● Work instruction:
The whole set of entries is to be restated word for word.

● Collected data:
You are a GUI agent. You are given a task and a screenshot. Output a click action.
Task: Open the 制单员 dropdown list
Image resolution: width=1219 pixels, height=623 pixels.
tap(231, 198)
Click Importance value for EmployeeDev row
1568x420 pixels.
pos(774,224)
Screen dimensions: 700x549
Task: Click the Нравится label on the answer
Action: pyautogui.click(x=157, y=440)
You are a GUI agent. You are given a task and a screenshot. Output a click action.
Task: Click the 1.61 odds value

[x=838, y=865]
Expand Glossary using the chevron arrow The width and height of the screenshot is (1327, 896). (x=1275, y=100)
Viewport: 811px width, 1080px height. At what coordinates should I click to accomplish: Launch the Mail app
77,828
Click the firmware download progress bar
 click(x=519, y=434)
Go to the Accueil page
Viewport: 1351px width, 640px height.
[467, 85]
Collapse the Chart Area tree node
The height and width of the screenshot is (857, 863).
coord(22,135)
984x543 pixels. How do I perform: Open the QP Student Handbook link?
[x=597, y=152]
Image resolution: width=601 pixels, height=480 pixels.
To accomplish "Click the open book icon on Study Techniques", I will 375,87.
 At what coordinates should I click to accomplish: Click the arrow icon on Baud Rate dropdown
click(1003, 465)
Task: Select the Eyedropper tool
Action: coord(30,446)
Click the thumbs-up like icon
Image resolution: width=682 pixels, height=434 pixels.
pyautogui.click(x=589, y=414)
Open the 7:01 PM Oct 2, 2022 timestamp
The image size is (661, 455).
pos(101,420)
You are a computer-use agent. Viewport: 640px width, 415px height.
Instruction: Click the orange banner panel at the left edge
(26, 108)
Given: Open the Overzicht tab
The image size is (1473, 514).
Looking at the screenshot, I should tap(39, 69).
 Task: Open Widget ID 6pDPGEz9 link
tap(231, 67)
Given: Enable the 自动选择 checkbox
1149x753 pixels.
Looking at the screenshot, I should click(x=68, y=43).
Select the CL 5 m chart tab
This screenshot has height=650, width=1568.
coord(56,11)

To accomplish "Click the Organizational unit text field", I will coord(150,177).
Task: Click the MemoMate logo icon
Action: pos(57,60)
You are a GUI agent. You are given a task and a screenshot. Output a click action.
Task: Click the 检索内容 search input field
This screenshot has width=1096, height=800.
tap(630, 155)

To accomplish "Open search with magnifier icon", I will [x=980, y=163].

● Result below:
You are a GUI agent. You are given a task and a screenshot. Output a click action.
Task: Open the 制单员 dropdown list
Image resolution: width=1219 pixels, height=623 pixels.
tap(231, 198)
Click Importance value for EmployeeDev row
1568x420 pixels.
pos(774,224)
Screen dimensions: 700x549
Task: Click the Нравится label on the answer
Action: pyautogui.click(x=157, y=440)
You are a GUI agent. You are given a task and a screenshot. Output a click action.
Task: Click the 1.61 odds value

[x=838, y=865]
Expand Glossary using the chevron arrow The width and height of the screenshot is (1327, 896). (x=1275, y=100)
Viewport: 811px width, 1080px height. At what coordinates should I click to accomplish: Launch the Mail app
77,828
Click the firmware download progress bar
 click(x=519, y=434)
Go to the Accueil page
Viewport: 1351px width, 640px height.
[467, 85]
Collapse the Chart Area tree node
The height and width of the screenshot is (857, 863).
coord(22,135)
984x543 pixels. How do I perform: Open the QP Student Handbook link?
[x=597, y=152]
Image resolution: width=601 pixels, height=480 pixels.
To accomplish "Click the open book icon on Study Techniques", I will 375,87.
 At what coordinates should I click to accomplish: Click the arrow icon on Baud Rate dropdown
click(1003, 465)
Task: Select the Eyedropper tool
Action: coord(30,446)
Click the thumbs-up like icon
Image resolution: width=682 pixels, height=434 pixels.
pyautogui.click(x=589, y=414)
Open the 7:01 PM Oct 2, 2022 timestamp
The image size is (661, 455).
pos(101,420)
You are a computer-use agent. Viewport: 640px width, 415px height.
Instruction: Click the orange banner panel at the left edge
(26, 108)
Given: Open the Overzicht tab
The image size is (1473, 514).
Looking at the screenshot, I should tap(39, 69).
 Task: Open Widget ID 6pDPGEz9 link
tap(231, 67)
Given: Enable the 自动选择 checkbox
1149x753 pixels.
Looking at the screenshot, I should click(x=68, y=43).
Select the CL 5 m chart tab
This screenshot has height=650, width=1568.
coord(56,11)

To accomplish "Click the Organizational unit text field", I will coord(150,177).
Task: Click the MemoMate logo icon
Action: pos(57,60)
You are a GUI agent. You are given a task and a screenshot. Output a click action.
Task: Click the 检索内容 search input field
This screenshot has width=1096, height=800.
tap(630, 155)

To accomplish "Open search with magnifier icon", I will [x=980, y=163].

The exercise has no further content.